Dafür übergab die hessische Digitalministerin Prof. Dr. Kristina Sinemus Anfang November einen Förderbescheid in Höhe von rund 280.000 Euro an Prof. Dr.-Ing. Sigrid Wenzel, die Leiterin des Fachgebiets Produktionsorganisation und Fabrikplanung. „Mir ist wichtig, dass wir die Menschen mitnehmen und die Region Nordhessen stärken“, betonte Sinemus. „Denn Innovationskraft geht immer vom Menschen aus.“

Das Wissenstransferlabor bietet die Möglichkeit, beispielsweise automatisierte Produktionsstraßen nach bestimmten Gesichtspunkten wie Effizienz oder Produktionsgeschwindigkeit zu planen. Es ist mit verschiedenen Techniken zur Visualisierung und Simulation ausgestattet. Physische und digitale Modelle ergänzen sich und eröffnen die Chance, dynamische Zusammenhänge besser nachzuvollziehen. Es ist möglich, Digitale Zwillinge der Produktion zu realisieren. 

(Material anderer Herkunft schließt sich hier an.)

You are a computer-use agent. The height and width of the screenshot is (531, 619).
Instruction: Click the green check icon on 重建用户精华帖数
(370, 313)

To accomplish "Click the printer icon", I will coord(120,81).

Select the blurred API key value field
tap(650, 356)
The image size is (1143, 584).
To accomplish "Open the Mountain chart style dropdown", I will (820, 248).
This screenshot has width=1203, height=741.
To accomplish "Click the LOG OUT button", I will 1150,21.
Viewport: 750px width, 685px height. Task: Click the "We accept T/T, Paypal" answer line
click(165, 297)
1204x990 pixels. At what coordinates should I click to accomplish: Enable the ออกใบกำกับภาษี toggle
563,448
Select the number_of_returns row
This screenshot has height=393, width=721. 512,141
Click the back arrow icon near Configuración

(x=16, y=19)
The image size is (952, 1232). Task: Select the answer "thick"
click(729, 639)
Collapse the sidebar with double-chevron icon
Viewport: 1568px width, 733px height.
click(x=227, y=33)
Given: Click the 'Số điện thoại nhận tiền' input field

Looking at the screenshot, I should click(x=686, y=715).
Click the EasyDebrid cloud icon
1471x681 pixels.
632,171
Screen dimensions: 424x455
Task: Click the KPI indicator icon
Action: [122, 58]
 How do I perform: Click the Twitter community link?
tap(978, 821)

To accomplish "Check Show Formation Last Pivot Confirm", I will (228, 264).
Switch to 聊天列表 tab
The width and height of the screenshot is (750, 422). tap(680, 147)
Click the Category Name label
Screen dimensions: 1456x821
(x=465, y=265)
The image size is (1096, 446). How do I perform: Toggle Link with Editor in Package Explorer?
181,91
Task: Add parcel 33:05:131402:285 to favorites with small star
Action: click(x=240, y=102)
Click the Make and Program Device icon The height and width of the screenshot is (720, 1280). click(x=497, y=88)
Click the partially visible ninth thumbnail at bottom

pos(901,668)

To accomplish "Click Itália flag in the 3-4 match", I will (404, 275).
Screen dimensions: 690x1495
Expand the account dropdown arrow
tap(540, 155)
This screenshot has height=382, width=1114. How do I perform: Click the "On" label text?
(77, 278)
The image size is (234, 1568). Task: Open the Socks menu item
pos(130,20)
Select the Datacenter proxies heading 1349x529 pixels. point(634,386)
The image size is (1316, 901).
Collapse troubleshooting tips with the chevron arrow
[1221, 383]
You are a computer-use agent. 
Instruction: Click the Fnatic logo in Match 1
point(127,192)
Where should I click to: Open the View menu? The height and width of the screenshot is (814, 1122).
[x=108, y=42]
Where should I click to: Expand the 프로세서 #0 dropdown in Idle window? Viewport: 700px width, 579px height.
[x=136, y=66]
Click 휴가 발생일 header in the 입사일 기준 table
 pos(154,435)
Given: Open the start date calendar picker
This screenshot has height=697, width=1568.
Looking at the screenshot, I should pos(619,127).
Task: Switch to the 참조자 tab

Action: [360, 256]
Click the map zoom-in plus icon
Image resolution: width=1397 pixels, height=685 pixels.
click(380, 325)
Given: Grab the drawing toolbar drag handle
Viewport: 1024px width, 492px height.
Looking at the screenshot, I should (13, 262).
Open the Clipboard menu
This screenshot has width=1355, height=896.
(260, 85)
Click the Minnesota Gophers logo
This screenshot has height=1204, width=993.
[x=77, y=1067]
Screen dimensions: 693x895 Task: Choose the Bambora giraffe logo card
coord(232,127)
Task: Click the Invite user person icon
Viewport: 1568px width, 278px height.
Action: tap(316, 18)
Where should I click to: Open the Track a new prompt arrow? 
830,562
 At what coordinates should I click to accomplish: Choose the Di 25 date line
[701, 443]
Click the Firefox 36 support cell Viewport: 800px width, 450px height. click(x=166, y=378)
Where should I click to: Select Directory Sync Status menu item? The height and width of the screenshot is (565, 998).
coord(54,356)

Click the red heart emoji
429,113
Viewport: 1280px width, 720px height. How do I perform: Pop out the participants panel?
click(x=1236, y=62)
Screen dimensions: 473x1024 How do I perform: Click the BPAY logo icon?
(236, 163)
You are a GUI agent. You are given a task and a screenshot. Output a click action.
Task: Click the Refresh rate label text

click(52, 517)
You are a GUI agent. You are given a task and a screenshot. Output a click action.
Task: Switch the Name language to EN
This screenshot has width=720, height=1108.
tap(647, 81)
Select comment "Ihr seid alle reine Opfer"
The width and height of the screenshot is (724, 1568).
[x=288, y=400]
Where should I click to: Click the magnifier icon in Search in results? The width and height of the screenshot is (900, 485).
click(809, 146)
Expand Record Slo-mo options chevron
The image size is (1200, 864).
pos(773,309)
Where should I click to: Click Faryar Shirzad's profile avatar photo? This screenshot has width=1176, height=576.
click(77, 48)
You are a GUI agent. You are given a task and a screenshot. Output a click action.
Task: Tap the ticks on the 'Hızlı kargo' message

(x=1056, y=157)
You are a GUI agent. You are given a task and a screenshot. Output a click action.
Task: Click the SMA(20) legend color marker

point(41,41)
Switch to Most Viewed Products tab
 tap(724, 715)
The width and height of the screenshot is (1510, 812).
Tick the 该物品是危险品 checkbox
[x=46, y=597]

Dienstleister, Lieferanten und produzierende Firmen können sich außerdem über ihre Situationen und digitalen Reifegrade austauschen.         
„Das Labor ist ein herausragendes Beispiel dafür, welche zentrale Rolle die Digitalisierung an der Universität Kassel schon heute spielt“, sagte Universitäts-Präsident Prof. Dr. Reiner Finkeldey.